Right to lodge a complaint with a supervisory authority (Art. 77 GDPR): If you believe that the processing of your personal data infringes the GDPR, you have the right to lodge a complaint with a data protection supervisory authority. The competent supervisory authority for our organization is:
Bayerisches Landesamt für Datenschutzaufsicht
Promenade 18
1522 Ansbach
To protect your privacy and ensure that personal data is not disclosed to unauthorized individuals, we may require you to verify your identity before responding to such requests.
8. Data Security
We implement appropriate technical and organizational measures to ensure a level of security appropriate to the risk. These measures are designed to protect your personal data against accidental or unlawful destruction, loss, alteration, unauthorized disclosure, or access. We continuously review and improve our security practices to ensure the ongoing confidentiality, integrity, availability, and resilience of our data processing operations.

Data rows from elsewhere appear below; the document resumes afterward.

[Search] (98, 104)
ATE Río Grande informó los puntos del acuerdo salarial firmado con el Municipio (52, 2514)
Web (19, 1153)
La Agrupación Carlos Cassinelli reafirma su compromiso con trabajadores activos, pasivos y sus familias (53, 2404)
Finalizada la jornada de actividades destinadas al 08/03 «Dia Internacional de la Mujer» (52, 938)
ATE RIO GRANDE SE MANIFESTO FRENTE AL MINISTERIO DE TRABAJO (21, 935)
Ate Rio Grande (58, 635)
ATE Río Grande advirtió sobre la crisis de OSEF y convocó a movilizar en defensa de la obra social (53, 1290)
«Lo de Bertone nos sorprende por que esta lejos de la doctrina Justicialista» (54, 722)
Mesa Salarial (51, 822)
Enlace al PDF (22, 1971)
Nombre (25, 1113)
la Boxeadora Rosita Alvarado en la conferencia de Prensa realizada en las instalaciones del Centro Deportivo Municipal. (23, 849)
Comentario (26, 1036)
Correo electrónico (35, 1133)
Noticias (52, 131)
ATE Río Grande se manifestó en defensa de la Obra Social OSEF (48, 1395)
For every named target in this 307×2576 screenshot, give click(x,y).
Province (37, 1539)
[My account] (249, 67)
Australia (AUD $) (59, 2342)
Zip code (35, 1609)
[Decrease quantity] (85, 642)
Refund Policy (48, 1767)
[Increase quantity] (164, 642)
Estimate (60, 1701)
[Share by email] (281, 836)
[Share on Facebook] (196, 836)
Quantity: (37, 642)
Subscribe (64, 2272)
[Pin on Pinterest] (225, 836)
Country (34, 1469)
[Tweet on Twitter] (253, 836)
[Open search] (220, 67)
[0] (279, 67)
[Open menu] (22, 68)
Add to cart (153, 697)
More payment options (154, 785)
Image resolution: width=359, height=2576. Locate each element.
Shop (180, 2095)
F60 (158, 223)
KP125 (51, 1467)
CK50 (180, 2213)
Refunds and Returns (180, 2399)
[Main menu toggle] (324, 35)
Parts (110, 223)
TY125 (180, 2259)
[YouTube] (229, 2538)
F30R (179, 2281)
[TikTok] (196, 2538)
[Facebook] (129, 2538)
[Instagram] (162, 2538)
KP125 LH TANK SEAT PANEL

9. Automated Decision-Making/Profiling
We do not use your personal data for any form of automated decision-making, including profiling, as defined in Art. 22 GDPR. This means that you will not be subject to decisions based solely on automated processing that produce legal effects concerning you or similarly significantly affect you.
10. Privacy of Minors
Our services are not intended for individuals who have not reached the legal age of majority in their country of residence. We do not knowingly collect or process personal data from anyone under the applicable legal age. If we become aware that personal data has been collected from a person who is not legally permitted to use our services without appropriate consent, we will take reasonable steps to delete such data without undue delay. If you are a parent or legal guardian and believe that your child has provided us with personal information, please contact us using the details provided above.
11. Changes to This Privacy Policy
We may update this privacy policy from time to time to reflect changes in our practices, legal requirements, or technical developments. When we do, we will revise the "Last updated" date at the top of this page. If we make material changes, we will notify you by prominently posting a notice on our platform or, where appropriate, by other means such as email. We encourage you to review this policy periodically to stay informed about how we process your personal data.
12. Contact
If you have any questions or concerns regarding this privacy policy or the processing of your personal data, please refer to the contact details provided in section 1 of this privacy policy.